Even Sir Michael Rawlins (Chair of the National Institute for Health and Clinical Excellence [NICE] and no great friend of homeopathy) in his Harveian Oration last year,[ 13 ] warned: “RCTs, long regarded as the ‘gold standard’ of evidence, have been put on an undeserved pedestal. Their appearance at the top of hierarchies of evidence is inappropriate; and hierarchies are illusory tools for assessing evidence. They should be replaced by a diversity of approaches that involve analysing the totality of the evidence base.” Indeed, Sir Michael's Oration could be interpreted as simply echoing one of the founders of EBM David Sackett's much earlier concerns that it might be in danger of turning into an evidence ‘mono-culture’, where the primacy of an ‘ideal’ scientifically-determined efficacy would subsume other no less important forms of evidence, to the possible detriment of patient and clinician concerns.[ 9 ] That a decade later, voices in the nursing profession were being raised concerning EBM's intolerance of therapeutic pluralism in healthcare systems,[ 14 ] suggests Sackett's early warning went unheeded.

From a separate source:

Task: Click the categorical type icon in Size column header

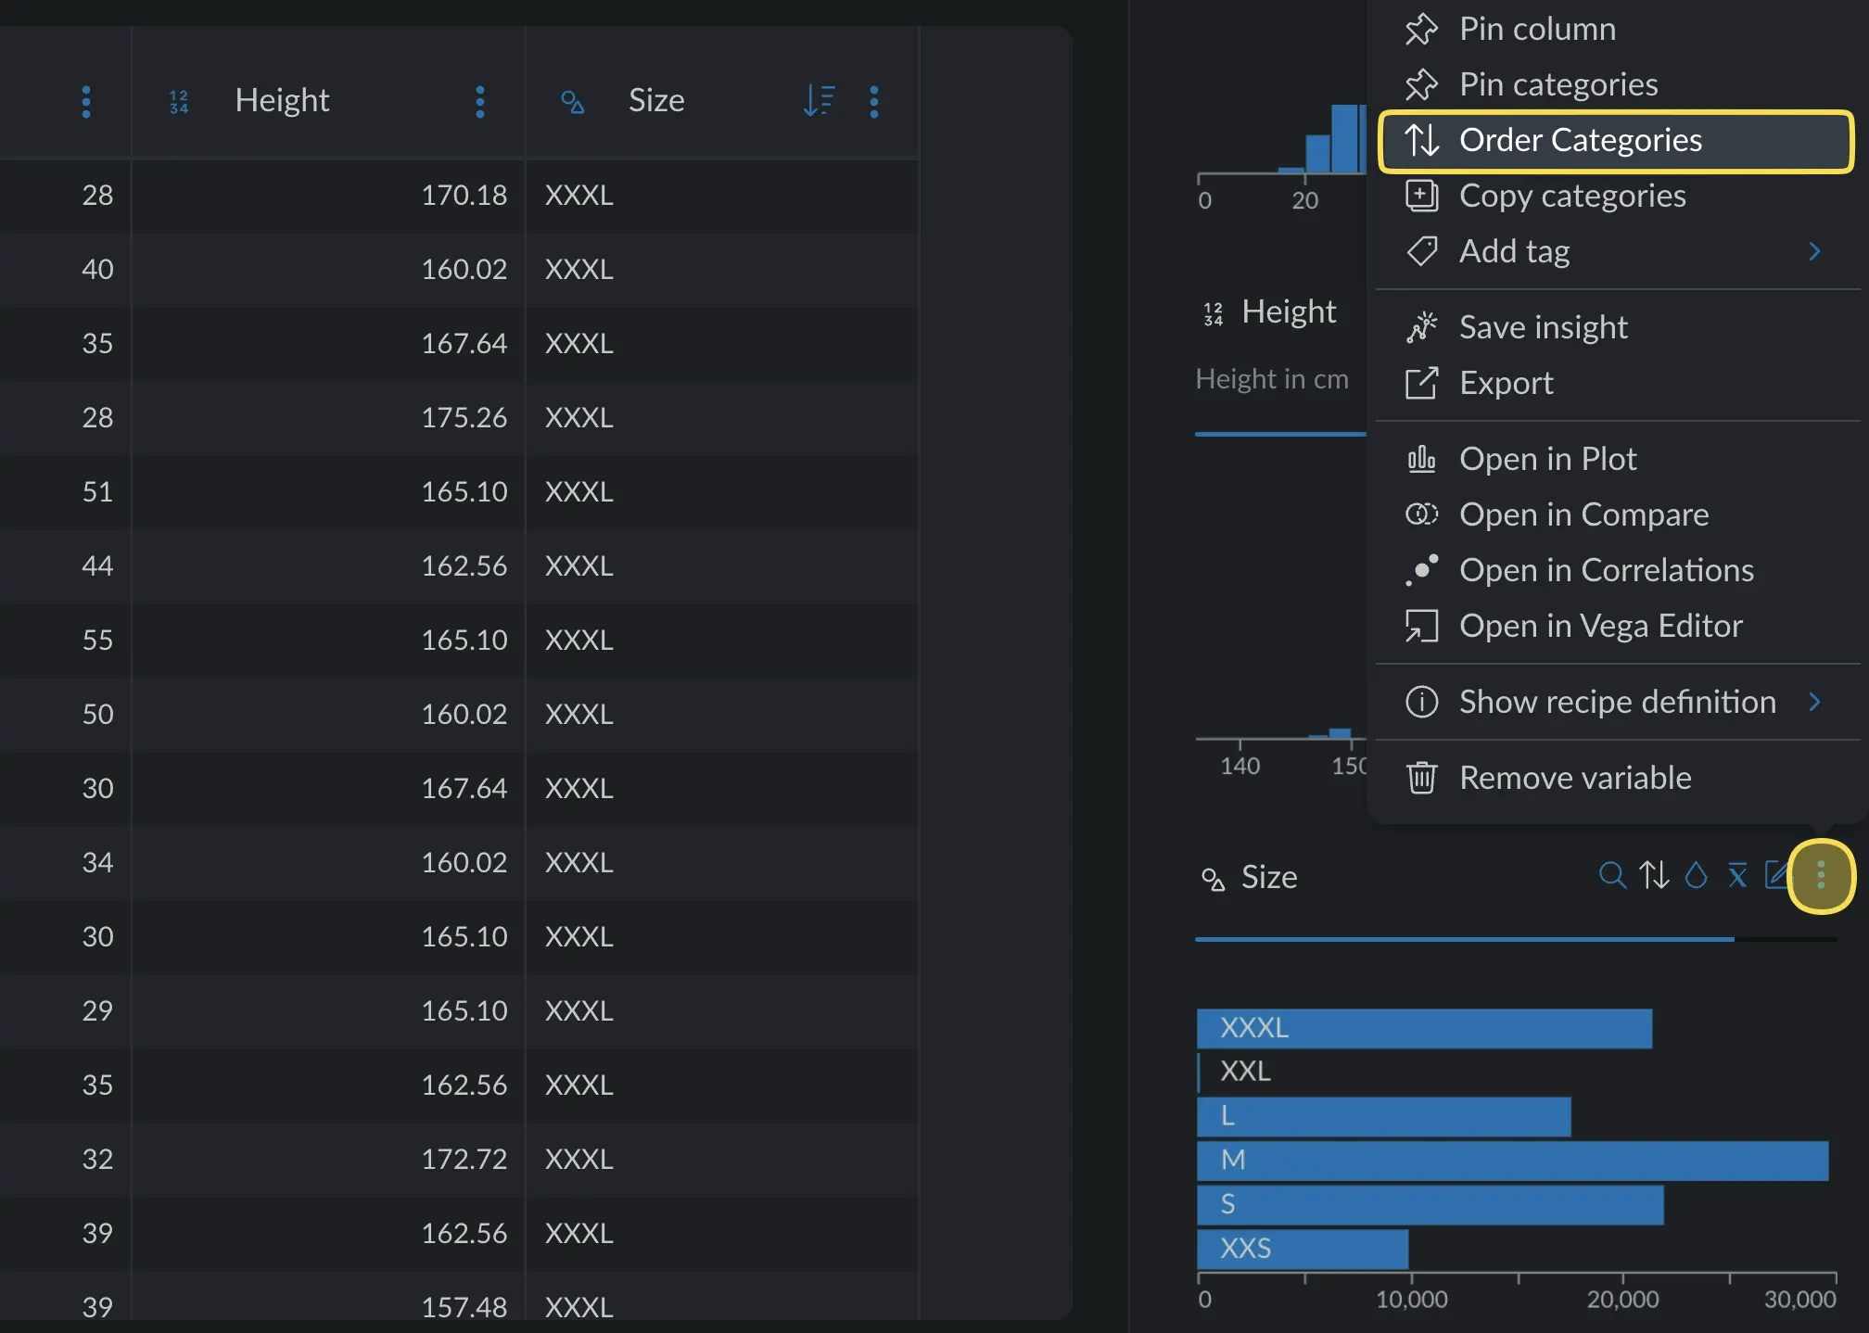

Unfortunately, we are already beginning to see the possible effects of a scientific ‘mono-culture’, perhaps wedded to financial interest. Thus, the magazine Prospect recently reported on the almost systemic abuse of science in medical and pharmacological research.[ 15,16 ] And in 2008, the journal Nature, stated that “in the US around 1000 incidents of suspected fabrication, falsification, and plagiarism go unreported every year”.[ 17 ] In the UK, the Committee on Publication Ethics estimates that there are about 50 cases per year of serious fraud in biomedical research, and that academia has been trying to cover up this abuse of science. The Prospect article concludes,[ 16 ] ‘We may have to wait for fresh scandals before anyone acts. Until then, patients will remain in real danger of taking expensive drugs whose risk of harm or inability to cure, have been fraudulently suppressed.’ Clearly, all is not hunky dory in the world of Evidence-Based Medicine.

Finally, returning to the particular instance of Dr Singh, calls for all and sundry to sign up to ‘organised scepticism’ by militating to ‘keep the libel laws out of science’[ 4 ] miss a rather important point. For, if successful, it would in effect result in a conflation of what is now being argued as libellous comment with serious scientific criticism. Such a campaign could backfire if it were to be interpreted as an attempt to place scientists and science writers above the law. As if science in the UK is presently not in enough difficulty that for the sake of one science writer who seems to have difficulty apologising, it seems hell-bent on adding hubris to its list of woes.